Strategies for Building Better AI Agents
To address these challenges and consistently and reliably make the right decisions, several best practices and strategies are emerging for building AI agents:
1. Data Curation
Data is paramount for AI agents [10:04:00]. Data is messy, unstructured, and siloed, encompassing web/text, design, image, video, audio, sensor, and even agent-produced data [10:11:00]. Key aspects include:
- Proprietary Data Curating proprietary data is crucial for quality control in the model workflow [10:32:00].
- Agent Data Flywheel Designing systems where every user interaction automatically improves the product in real-time and at scale [10:49:00]. This includes curating user preferences and recycling past content to adapt to them [11:01:00].
2. Evaluations (Evals)
Measuring a model’s response and choosing the correct answer is critical [11:19:00]. While straightforward in verifiable domains (e.g., math, science), it’s challenging for non-verifiable systems [11:33:00].

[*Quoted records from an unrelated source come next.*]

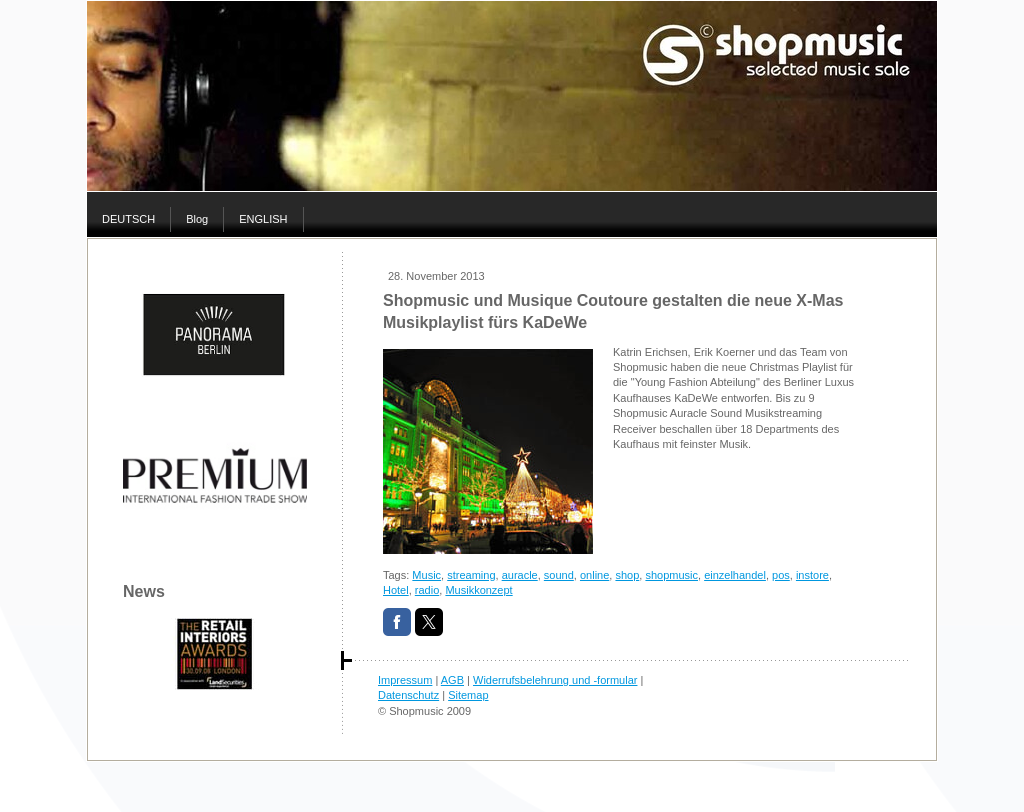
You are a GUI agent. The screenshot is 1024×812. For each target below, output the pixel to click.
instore (812, 575)
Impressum (405, 680)
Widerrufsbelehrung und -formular (555, 680)
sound (559, 575)
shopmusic (671, 575)
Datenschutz (408, 695)
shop (627, 575)
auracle (520, 575)
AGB (452, 680)
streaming (471, 575)
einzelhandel (735, 575)
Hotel (396, 590)
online (594, 575)
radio (427, 590)
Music (426, 575)
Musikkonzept (478, 590)
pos (781, 575)
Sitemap (468, 695)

- Collecting Human Preferences Evals need to collect signals and build evaluations that capture human preferences and personal needs [12:25:00]. Sometimes, the best evaluation is personal “Vibes” based on individual needs, rather than numbers or leaderboards [12:33:00].
3. Scaffolding Systems
These systems prevent a single error from causing a cascading effect throughout the organization or agentic system [12:45:00].

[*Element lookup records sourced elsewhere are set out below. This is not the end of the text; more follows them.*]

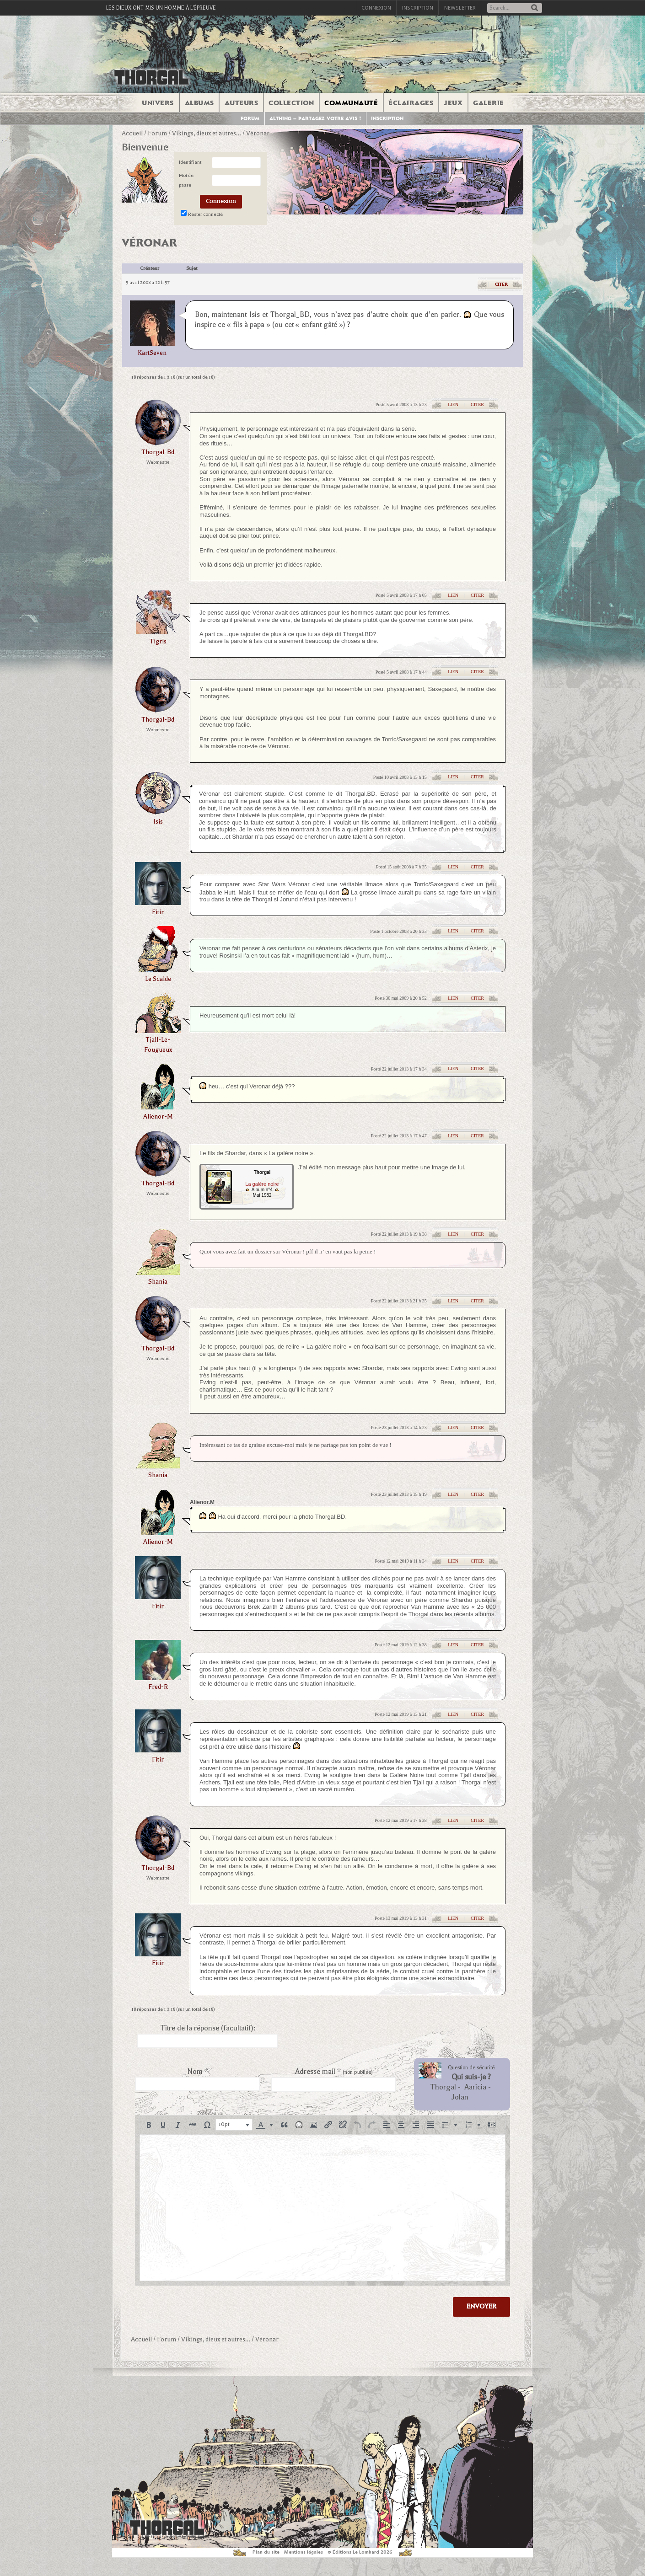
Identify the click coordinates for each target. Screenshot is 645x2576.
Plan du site (266, 2552)
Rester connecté (205, 214)
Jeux (453, 103)
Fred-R (158, 1687)
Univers (158, 103)
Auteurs (241, 103)
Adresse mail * (334, 2071)
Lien (453, 404)
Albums (199, 103)
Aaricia (475, 2087)
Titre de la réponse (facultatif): (208, 2028)
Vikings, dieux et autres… (206, 133)
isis (158, 821)
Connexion (376, 8)
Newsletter (460, 8)
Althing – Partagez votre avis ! (315, 119)
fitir (158, 912)
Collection (291, 103)
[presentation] (149, 2124)
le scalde (158, 979)
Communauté (351, 103)
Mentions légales (303, 2552)
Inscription (417, 8)
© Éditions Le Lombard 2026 (360, 2552)
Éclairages (410, 103)
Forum (250, 119)
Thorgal (443, 2087)
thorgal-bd (157, 452)
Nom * (197, 2071)
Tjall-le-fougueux (158, 1045)
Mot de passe (186, 180)
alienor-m (158, 1116)
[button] (148, 2125)
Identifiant (190, 162)
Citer (501, 284)
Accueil (132, 133)
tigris (158, 641)
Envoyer (481, 2306)
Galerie (488, 103)
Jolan (460, 2097)
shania (157, 1281)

- Mitigation through Compound Systems Building complex compound systems mitigates cascading errors [13:06:00].
- Human-in-the-Loop Sometimes, bringing a human back into the loop is necessary [13:12:00].
- Self-Healing Agents Stronger agents can adapt scaffolding, realizing their own errors, trying to correct their path, or pausing execution when unsure [13:16:00]. Checkpoints can be added for verification, such as for traffic conditions [13:33:00].
4. User Experience (UX)
UX is crucial for making AI agents better co-pilots [13:44:00]. Foundation models are rapidly depreciating assets [13:53:00], meaning UX truly differentiates AI apps [13:59:00]. Companies that reimagine product experiences, deeply understand user workflows, and promote “beautiful elegant human machine collaboration” will succeed [14:02:00].

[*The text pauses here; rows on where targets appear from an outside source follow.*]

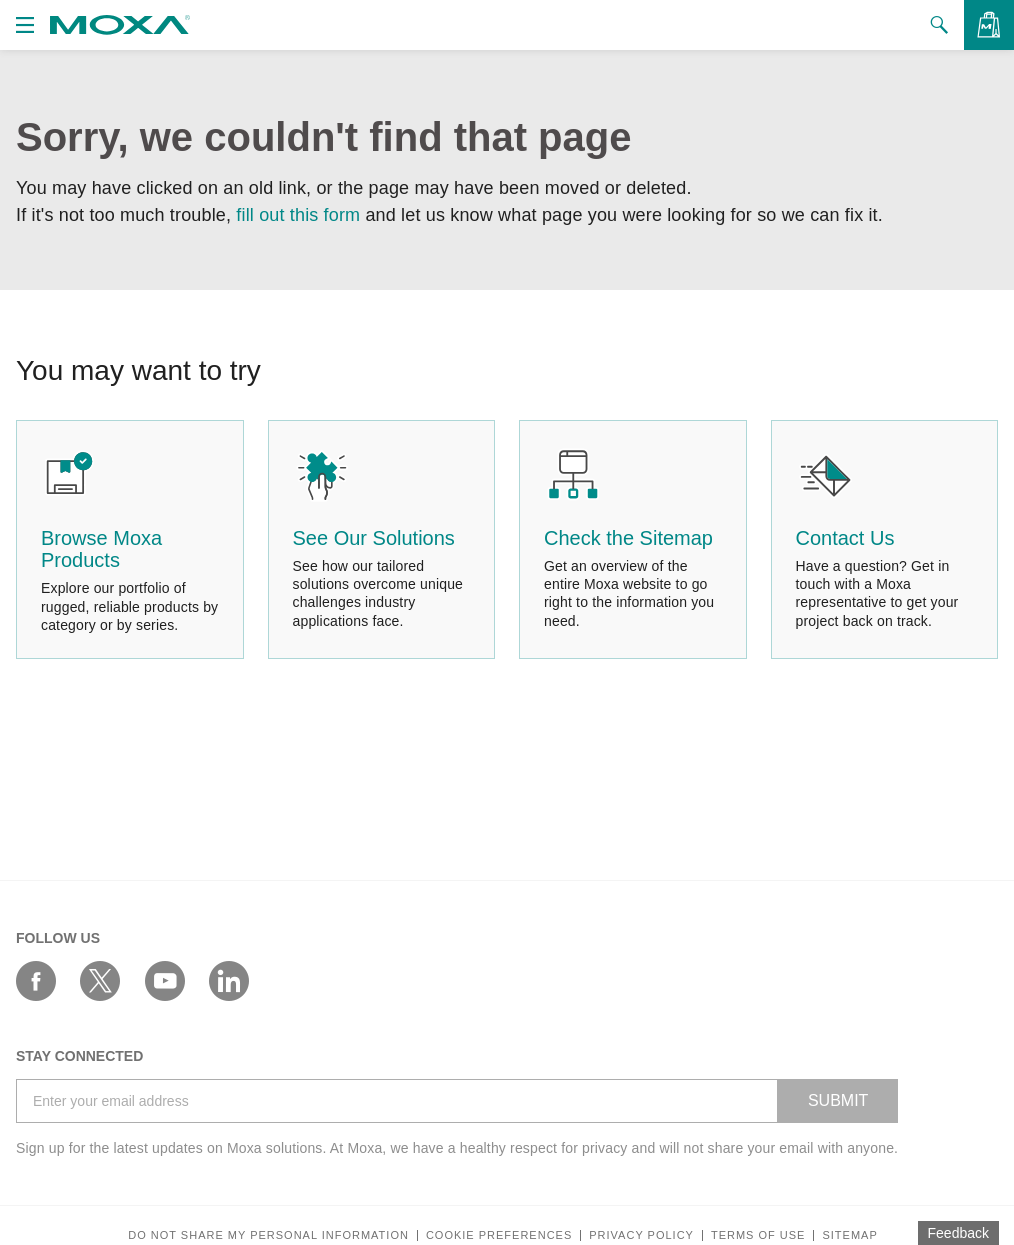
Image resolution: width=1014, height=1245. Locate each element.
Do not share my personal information (268, 1235)
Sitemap (849, 1235)
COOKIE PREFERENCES (499, 1235)
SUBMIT (838, 1100)
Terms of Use (758, 1235)
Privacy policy (641, 1235)
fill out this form (298, 215)
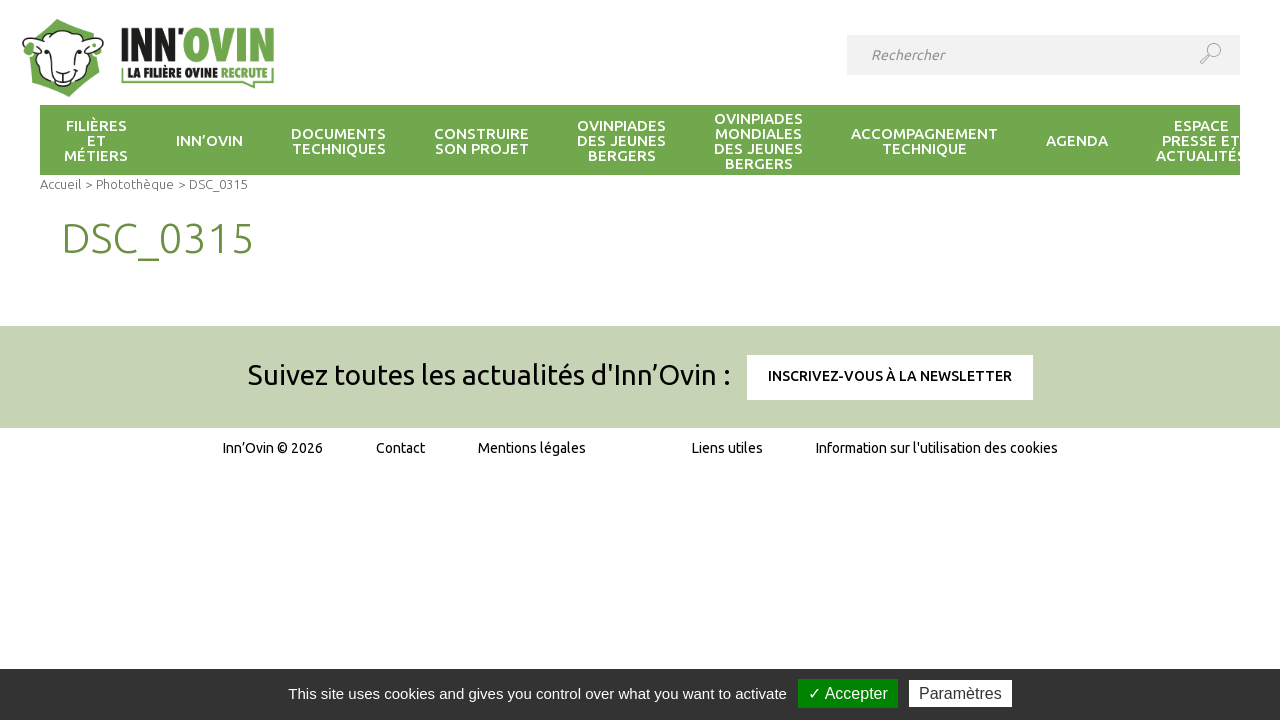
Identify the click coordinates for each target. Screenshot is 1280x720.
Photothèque (135, 184)
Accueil (60, 184)
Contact (400, 448)
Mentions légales (532, 448)
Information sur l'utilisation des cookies (937, 448)
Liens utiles (727, 448)
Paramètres (960, 693)
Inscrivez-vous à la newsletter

- Contextual Understanding Asking clarifying questions to fully understand user intent [14:13:00].
- Predictive UX Understanding the user’s psyche to predict their next step [14:20:00].
- Seamless Integration Integrating seamlessly with legacy systems to create real ROI [14:27:00].
Lux Capital is particularly interested in new AI Frontier companies with proprietary data sources and deep understanding of specific user workflows, such as those in robotics, hardware, defense, manufacturing, and life sciences [14:51:00].
5. Multimodality
Moving beyond the chatbot interface, building multimodally can create a 10x more personalized user experience [15:22:00]. This involves making AI more human by adding “eyes and ears nose a voice” [15:43:00].
- Sensory Integration Significant improvements are seen in voice, and efforts are underway in smell (e.g., Osmo) and touch to instill a more human feeling and embodiment with robotics [15:49:00].
- Memories The ability to make AI truly personal and know a user on a deeper level [16:07:00].
- Visionary Products Reframing the definition of “perfection” to humans means creating products so new and visionary that they exceed expectations, even if inconsistent [16:18:00]. An example is Tlop, which reimagines the visual canvas by implementing AI through brush strokes and combining multiple AI models seamlessly [16:28:00].
In summary, while 2025 presents a perfect storm for AI agents, they are not yet fully realized due to cumulative errors leading to wrong answers, preferences, criteria, and human expectations [16:51:00]. Overcoming these challenges requires data curation, effective evaluations, scaffolding systems, and a strong focus on user experience and multimodality to create innovative product experiences [17:09:00].